PVCs, PACs and SVT risks

  Hi Dr. T. I am a 45 year old woman with a history of PVC's. I have had PVC's since I was 17. Within the last month my symptoms have gotten worse-increasing palpitations, dizziness, shortness of breath. During one episode of sinus tachycardia I was taken via paramedics to the ER. I was placed on toprol 25 mg daily which did not help. I was placed on a 48 hour holter monitor and it showed PVC's, PAC's and 3 episodes of SVT. I have also had episodes of sinus tachycardia with my heart rate around 170's. I attempted to complete a stress echo but could not finish due to an episode of sinus tachycardia. I have been started on diltiazem 180 mg day. I have always taken very good care of myself with low fat high fiber diet, exercise, no caffeine, no nicotine, no alcohol. Is diltiazem the best medication for my arrythmias? Is walking the best exercise to stay healthy? Will the arrythmias shorten my life expectancy?  What about ablation for my symptoms?  

PVCs, PACs and SVT are all arrhythmias for which drugs like beta blockers and diltiazem are often used to reduce their  frequence and incidence.

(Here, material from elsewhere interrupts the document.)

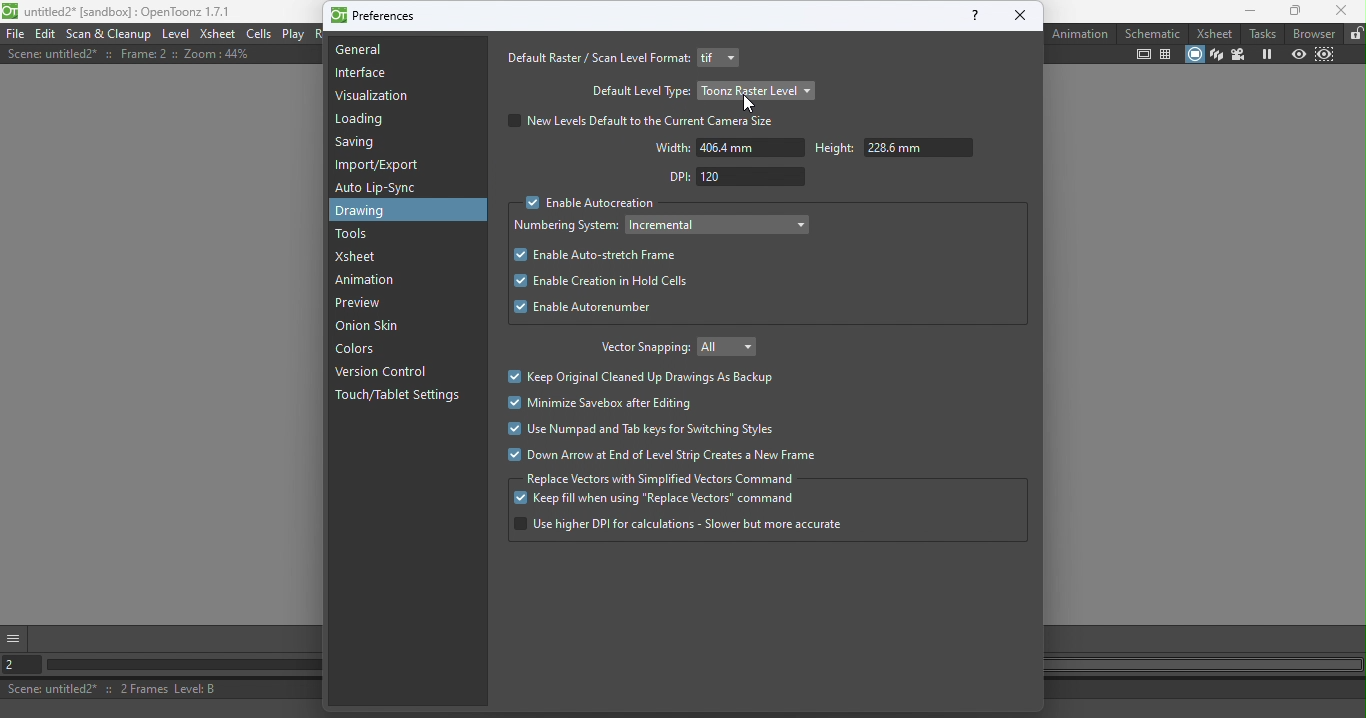 Image resolution: width=1366 pixels, height=718 pixels. Describe the element at coordinates (728, 148) in the screenshot. I see `Width` at that location.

If your heart has been proven to be healthy otherwise, any further treatment such as an ablation requires consultation with an EP specialized cardiologist.   An EP test will confirm whether there is an "extra nerve" as occurs in most patients with SVT. Whether you would benefit from an ablation depends on the findings, your symptoms and risks involving the arrhythmias, vs. the risks of treatment. 

Just remember this:

  • PVCs and PACs are usually benign
  • Most patients with SVT usually have a benign clinical course.  In other words, SVTs as a rule do not usually cause fatality.  However, in some patients when heart rate reach very high level (above 250 bpm) serious consequences can occur, including fainting spells and Sudden Death. In some cases, heart failure can result from chronic uncontrolled rapid SVT
  • Just because ablation CAN be done, it doesn't mean it SHOULD be done. 

Heart healthy exercise usually requires more than walking. Of course this depends on how physically active you are otherwise.

Hope this helps,

Dr T


I don't know what these "episodes" are. An ablation is only recommended after tests have confirmed treatable disease when the benefits outweigh the risks.